====== DATA FOR PROCESSING

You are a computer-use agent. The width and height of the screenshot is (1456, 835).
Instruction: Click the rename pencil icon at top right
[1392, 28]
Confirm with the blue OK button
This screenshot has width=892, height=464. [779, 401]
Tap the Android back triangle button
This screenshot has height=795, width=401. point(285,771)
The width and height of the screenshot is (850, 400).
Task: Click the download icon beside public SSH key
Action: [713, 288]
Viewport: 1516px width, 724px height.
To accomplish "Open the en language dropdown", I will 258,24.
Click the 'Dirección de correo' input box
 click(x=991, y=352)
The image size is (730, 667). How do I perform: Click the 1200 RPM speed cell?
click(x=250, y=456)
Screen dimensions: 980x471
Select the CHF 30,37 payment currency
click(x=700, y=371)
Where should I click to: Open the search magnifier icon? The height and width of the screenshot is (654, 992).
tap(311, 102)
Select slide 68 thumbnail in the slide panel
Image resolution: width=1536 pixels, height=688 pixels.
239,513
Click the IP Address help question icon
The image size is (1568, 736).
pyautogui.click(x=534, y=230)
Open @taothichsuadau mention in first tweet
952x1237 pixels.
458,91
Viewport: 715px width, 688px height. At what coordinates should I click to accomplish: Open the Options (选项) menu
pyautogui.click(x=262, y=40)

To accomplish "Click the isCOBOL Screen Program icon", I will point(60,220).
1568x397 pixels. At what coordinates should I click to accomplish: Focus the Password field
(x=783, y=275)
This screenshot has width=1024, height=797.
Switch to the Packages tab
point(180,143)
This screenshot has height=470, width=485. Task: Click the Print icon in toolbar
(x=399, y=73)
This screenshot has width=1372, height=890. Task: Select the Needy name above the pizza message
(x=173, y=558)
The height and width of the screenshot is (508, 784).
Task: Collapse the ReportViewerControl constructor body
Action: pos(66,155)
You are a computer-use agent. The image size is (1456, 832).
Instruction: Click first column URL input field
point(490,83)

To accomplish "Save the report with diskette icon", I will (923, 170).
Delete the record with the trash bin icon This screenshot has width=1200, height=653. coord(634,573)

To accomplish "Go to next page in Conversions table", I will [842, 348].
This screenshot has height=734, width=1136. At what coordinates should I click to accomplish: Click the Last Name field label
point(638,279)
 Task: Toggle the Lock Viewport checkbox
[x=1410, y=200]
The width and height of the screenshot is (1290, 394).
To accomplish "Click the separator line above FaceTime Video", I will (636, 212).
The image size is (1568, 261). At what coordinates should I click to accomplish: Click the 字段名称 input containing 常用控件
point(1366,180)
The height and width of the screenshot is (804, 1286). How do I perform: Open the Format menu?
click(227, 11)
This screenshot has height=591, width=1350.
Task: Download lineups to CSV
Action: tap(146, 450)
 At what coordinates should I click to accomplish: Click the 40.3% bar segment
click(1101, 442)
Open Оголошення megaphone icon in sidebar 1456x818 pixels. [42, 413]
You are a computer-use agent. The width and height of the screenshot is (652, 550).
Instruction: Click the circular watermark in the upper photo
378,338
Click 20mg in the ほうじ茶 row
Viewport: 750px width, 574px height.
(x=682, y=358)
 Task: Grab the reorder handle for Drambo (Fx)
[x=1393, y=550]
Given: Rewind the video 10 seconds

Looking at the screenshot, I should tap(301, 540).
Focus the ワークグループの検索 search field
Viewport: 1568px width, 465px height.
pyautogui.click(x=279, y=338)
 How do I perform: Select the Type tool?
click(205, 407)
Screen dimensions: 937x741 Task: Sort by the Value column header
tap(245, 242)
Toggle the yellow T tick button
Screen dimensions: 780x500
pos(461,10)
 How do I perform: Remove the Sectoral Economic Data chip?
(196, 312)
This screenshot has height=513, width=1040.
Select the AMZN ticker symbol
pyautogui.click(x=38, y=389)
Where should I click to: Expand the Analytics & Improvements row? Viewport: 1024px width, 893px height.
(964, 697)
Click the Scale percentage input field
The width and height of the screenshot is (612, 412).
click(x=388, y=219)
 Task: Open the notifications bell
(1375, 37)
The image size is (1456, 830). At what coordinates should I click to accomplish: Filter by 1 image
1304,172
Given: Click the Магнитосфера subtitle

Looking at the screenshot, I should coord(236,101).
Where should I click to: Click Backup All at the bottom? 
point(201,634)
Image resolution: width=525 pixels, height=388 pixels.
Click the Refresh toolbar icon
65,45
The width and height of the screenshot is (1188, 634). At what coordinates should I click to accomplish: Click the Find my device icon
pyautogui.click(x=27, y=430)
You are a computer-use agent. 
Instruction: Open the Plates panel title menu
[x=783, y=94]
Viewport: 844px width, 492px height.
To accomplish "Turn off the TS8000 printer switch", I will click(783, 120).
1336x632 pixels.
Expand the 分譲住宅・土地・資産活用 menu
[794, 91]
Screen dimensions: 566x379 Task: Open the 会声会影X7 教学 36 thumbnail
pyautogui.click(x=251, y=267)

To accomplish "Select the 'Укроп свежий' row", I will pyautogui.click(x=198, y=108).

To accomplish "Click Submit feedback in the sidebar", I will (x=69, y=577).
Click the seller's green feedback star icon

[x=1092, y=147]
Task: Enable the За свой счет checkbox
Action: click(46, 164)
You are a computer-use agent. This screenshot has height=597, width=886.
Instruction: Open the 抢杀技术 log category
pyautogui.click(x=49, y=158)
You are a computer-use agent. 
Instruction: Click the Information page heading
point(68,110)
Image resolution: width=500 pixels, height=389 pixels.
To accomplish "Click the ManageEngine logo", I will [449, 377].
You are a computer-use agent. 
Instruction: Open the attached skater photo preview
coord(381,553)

============

» HOW TO COMPLETE THIS TASK: Write every entry out again. Leave each one exactly as it is.

» ANSWER TO THIS EXERCISE:
You are a computer-use agent. The width and height of the screenshot is (1456, 835).
Instruction: Click the rename pencil icon at top right
[1392, 28]
Confirm with the blue OK button
This screenshot has width=892, height=464. [779, 401]
Tap the Android back triangle button
This screenshot has height=795, width=401. point(285,771)
The width and height of the screenshot is (850, 400).
Task: Click the download icon beside public SSH key
Action: [713, 288]
Viewport: 1516px width, 724px height.
To accomplish "Open the en language dropdown", I will 258,24.
Click the 'Dirección de correo' input box
 click(x=991, y=352)
The image size is (730, 667). How do I perform: Click the 1200 RPM speed cell?
click(x=250, y=456)
Screen dimensions: 980x471
Select the CHF 30,37 payment currency
click(x=700, y=371)
Where should I click to: Open the search magnifier icon? The height and width of the screenshot is (654, 992).
tap(311, 102)
Select slide 68 thumbnail in the slide panel
Image resolution: width=1536 pixels, height=688 pixels.
239,513
Click the IP Address help question icon
The image size is (1568, 736).
pyautogui.click(x=534, y=230)
Open @taothichsuadau mention in first tweet
952x1237 pixels.
458,91
Viewport: 715px width, 688px height. At what coordinates should I click to accomplish: Open the Options (选项) menu
pyautogui.click(x=262, y=40)

To accomplish "Click the isCOBOL Screen Program icon", I will point(60,220).
1568x397 pixels. At what coordinates should I click to accomplish: Focus the Password field
(x=783, y=275)
This screenshot has width=1024, height=797.
Switch to the Packages tab
point(180,143)
This screenshot has height=470, width=485. Task: Click the Print icon in toolbar
(x=399, y=73)
This screenshot has width=1372, height=890. Task: Select the Needy name above the pizza message
(x=173, y=558)
The height and width of the screenshot is (508, 784).
Task: Collapse the ReportViewerControl constructor body
Action: pos(66,155)
You are a computer-use agent. The image size is (1456, 832).
Instruction: Click first column URL input field
point(490,83)

To accomplish "Save the report with diskette icon", I will (923, 170).
Delete the record with the trash bin icon This screenshot has width=1200, height=653. coord(634,573)

To accomplish "Go to next page in Conversions table", I will [842, 348].
This screenshot has height=734, width=1136. At what coordinates should I click to accomplish: Click the Last Name field label
point(638,279)
 Task: Toggle the Lock Viewport checkbox
[x=1410, y=200]
The width and height of the screenshot is (1290, 394).
To accomplish "Click the separator line above FaceTime Video", I will (636, 212).
The image size is (1568, 261). At what coordinates should I click to accomplish: Click the 字段名称 input containing 常用控件
point(1366,180)
The height and width of the screenshot is (804, 1286). How do I perform: Open the Format menu?
click(227, 11)
This screenshot has height=591, width=1350.
Task: Download lineups to CSV
Action: tap(146, 450)
 At what coordinates should I click to accomplish: Click the 40.3% bar segment
click(1101, 442)
Open Оголошення megaphone icon in sidebar 1456x818 pixels. [42, 413]
You are a computer-use agent. The width and height of the screenshot is (652, 550).
Instruction: Click the circular watermark in the upper photo
378,338
Click 20mg in the ほうじ茶 row
Viewport: 750px width, 574px height.
(x=682, y=358)
 Task: Grab the reorder handle for Drambo (Fx)
[x=1393, y=550]
Given: Rewind the video 10 seconds

Looking at the screenshot, I should tap(301, 540).
Focus the ワークグループの検索 search field
Viewport: 1568px width, 465px height.
pyautogui.click(x=279, y=338)
 How do I perform: Select the Type tool?
click(205, 407)
Screen dimensions: 937x741 Task: Sort by the Value column header
tap(245, 242)
Toggle the yellow T tick button
Screen dimensions: 780x500
pos(461,10)
 How do I perform: Remove the Sectoral Economic Data chip?
(196, 312)
This screenshot has height=513, width=1040.
Select the AMZN ticker symbol
pyautogui.click(x=38, y=389)
Where should I click to: Expand the Analytics & Improvements row? Viewport: 1024px width, 893px height.
(964, 697)
Click the Scale percentage input field
The width and height of the screenshot is (612, 412).
click(x=388, y=219)
 Task: Open the notifications bell
(1375, 37)
The image size is (1456, 830). At what coordinates should I click to accomplish: Filter by 1 image
1304,172
Given: Click the Магнитосфера subtitle

Looking at the screenshot, I should coord(236,101).
Where should I click to: Click Backup All at the bottom? 
point(201,634)
Image resolution: width=525 pixels, height=388 pixels.
Click the Refresh toolbar icon
65,45
The width and height of the screenshot is (1188, 634). At what coordinates should I click to accomplish: Click the Find my device icon
pyautogui.click(x=27, y=430)
You are a computer-use agent. 
Instruction: Open the Plates panel title menu
[x=783, y=94]
Viewport: 844px width, 492px height.
To accomplish "Turn off the TS8000 printer switch", I will click(783, 120).
1336x632 pixels.
Expand the 分譲住宅・土地・資産活用 menu
[794, 91]
Screen dimensions: 566x379 Task: Open the 会声会影X7 教学 36 thumbnail
pyautogui.click(x=251, y=267)

To accomplish "Select the 'Укроп свежий' row", I will pyautogui.click(x=198, y=108).

To accomplish "Click Submit feedback in the sidebar", I will (x=69, y=577).
Click the seller's green feedback star icon

[x=1092, y=147]
Task: Enable the За свой счет checkbox
Action: click(46, 164)
You are a computer-use agent. This screenshot has height=597, width=886.
Instruction: Open the 抢杀技术 log category
pyautogui.click(x=49, y=158)
You are a computer-use agent. 
Instruction: Click the Information page heading
point(68,110)
Image resolution: width=500 pixels, height=389 pixels.
To accomplish "Click the ManageEngine logo", I will [449, 377].
You are a computer-use agent. 
Instruction: Open the attached skater photo preview
coord(381,553)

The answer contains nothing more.